*** Opening Information ***

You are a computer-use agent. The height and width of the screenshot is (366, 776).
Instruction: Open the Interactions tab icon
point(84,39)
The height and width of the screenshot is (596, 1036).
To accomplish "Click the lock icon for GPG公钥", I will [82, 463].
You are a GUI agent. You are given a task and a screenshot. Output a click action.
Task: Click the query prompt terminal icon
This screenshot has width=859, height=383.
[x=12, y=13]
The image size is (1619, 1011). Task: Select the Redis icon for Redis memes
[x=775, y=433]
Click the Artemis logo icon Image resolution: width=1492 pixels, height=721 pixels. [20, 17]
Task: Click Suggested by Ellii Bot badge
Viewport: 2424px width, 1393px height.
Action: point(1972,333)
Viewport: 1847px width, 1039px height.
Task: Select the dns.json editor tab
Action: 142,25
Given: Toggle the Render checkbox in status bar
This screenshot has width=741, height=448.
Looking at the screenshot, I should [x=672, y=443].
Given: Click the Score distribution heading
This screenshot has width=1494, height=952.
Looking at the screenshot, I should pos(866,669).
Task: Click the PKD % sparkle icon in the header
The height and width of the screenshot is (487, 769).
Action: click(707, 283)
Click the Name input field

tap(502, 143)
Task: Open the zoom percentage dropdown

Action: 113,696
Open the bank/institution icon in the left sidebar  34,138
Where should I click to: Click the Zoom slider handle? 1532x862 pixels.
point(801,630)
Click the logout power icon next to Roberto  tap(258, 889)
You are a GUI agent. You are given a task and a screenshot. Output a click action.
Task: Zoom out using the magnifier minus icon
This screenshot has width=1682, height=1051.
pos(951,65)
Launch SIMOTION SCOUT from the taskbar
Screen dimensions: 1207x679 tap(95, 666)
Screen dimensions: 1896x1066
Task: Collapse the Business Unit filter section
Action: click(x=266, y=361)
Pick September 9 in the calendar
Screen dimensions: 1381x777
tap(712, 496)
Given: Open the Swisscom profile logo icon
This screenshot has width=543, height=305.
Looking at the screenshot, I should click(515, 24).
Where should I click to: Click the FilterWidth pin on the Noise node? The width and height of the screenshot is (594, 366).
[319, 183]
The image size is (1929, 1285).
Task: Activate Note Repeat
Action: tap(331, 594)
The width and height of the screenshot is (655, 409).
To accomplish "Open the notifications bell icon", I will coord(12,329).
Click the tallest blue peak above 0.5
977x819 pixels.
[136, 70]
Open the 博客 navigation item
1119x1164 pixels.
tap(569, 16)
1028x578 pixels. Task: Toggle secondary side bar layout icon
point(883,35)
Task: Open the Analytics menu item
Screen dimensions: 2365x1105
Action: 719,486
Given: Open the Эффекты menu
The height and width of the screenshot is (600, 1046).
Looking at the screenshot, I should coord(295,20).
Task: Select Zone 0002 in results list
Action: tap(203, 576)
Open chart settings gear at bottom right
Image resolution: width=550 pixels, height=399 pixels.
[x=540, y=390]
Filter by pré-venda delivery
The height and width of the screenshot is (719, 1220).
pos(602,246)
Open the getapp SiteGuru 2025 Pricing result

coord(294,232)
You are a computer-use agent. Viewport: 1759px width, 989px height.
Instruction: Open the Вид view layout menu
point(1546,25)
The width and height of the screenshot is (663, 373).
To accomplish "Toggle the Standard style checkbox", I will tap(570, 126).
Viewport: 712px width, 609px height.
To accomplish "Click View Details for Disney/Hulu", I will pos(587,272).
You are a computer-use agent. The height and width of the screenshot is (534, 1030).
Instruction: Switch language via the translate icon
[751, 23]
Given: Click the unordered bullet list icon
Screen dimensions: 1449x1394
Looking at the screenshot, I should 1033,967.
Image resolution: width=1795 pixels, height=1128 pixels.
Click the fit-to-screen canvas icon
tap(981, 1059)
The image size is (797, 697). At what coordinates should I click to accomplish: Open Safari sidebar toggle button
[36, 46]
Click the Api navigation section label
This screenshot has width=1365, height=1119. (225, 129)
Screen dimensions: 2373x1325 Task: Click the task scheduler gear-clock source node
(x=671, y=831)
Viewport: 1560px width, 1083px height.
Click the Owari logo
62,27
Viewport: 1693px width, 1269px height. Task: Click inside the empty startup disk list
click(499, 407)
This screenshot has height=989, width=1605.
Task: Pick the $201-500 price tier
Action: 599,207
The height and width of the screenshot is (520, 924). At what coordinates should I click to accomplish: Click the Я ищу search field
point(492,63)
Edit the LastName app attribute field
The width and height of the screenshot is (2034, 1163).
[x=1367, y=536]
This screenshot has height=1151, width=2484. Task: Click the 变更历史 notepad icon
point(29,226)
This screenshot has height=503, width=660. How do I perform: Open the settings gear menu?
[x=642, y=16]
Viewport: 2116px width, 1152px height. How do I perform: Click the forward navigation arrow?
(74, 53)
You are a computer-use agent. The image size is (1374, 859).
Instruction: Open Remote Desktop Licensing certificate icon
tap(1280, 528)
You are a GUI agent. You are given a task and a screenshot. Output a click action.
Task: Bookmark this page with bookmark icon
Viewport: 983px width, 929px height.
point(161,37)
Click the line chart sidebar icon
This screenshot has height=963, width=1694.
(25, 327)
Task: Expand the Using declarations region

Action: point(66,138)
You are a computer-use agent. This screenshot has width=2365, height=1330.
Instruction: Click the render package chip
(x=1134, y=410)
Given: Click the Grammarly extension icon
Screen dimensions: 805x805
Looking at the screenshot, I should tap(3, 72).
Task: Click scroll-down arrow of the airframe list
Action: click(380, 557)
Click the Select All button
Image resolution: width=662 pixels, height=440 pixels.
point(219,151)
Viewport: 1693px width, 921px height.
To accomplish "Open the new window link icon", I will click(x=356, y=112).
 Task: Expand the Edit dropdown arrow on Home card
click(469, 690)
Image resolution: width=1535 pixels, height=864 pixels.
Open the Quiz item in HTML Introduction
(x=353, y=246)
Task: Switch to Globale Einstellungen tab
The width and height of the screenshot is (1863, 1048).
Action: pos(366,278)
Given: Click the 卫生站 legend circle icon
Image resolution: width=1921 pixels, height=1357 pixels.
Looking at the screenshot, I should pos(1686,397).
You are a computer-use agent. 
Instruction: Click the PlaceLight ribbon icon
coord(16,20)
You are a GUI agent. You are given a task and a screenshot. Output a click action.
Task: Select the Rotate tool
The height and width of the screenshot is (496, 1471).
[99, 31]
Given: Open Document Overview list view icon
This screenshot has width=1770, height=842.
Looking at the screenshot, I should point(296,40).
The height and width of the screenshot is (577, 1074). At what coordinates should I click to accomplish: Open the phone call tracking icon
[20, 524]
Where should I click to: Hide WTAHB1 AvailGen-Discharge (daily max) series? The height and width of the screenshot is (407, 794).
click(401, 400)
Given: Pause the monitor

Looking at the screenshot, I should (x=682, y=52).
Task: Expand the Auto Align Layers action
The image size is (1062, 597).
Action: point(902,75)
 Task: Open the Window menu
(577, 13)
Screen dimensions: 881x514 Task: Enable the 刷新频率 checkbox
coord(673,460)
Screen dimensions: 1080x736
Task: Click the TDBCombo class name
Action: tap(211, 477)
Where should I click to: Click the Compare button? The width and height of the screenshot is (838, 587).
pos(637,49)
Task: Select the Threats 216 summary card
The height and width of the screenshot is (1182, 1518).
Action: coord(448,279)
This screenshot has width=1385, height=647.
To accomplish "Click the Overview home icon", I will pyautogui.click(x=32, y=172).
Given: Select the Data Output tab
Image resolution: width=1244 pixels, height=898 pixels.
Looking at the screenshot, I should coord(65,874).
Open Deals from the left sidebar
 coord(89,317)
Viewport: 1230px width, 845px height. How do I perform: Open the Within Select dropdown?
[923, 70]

*** Closing Information ***

The problem:
Using the data above, return every line that contains the string "agent".

Exercise response:
You are a computer-use agent. The height and width of the screenshot is (366, 776).
You are a GUI agent. You are given a task and a screenshot. Output a click action.
You are a GUI agent. You are given a task and a screenshot. Output a click action.
You are a computer-use agent. Viewport: 1759px width, 989px height.
You are a computer-use agent. The height and width of the screenshot is (534, 1030).
You are a computer-use agent. The image size is (1374, 859).
You are a GUI agent. You are given a task and a screenshot. Output a click action.
You are a computer-use agent. This screenshot has width=2365, height=1330.
You are a computer-use agent. 
You are a GUI agent. You are given a task and a screenshot. Output a click action.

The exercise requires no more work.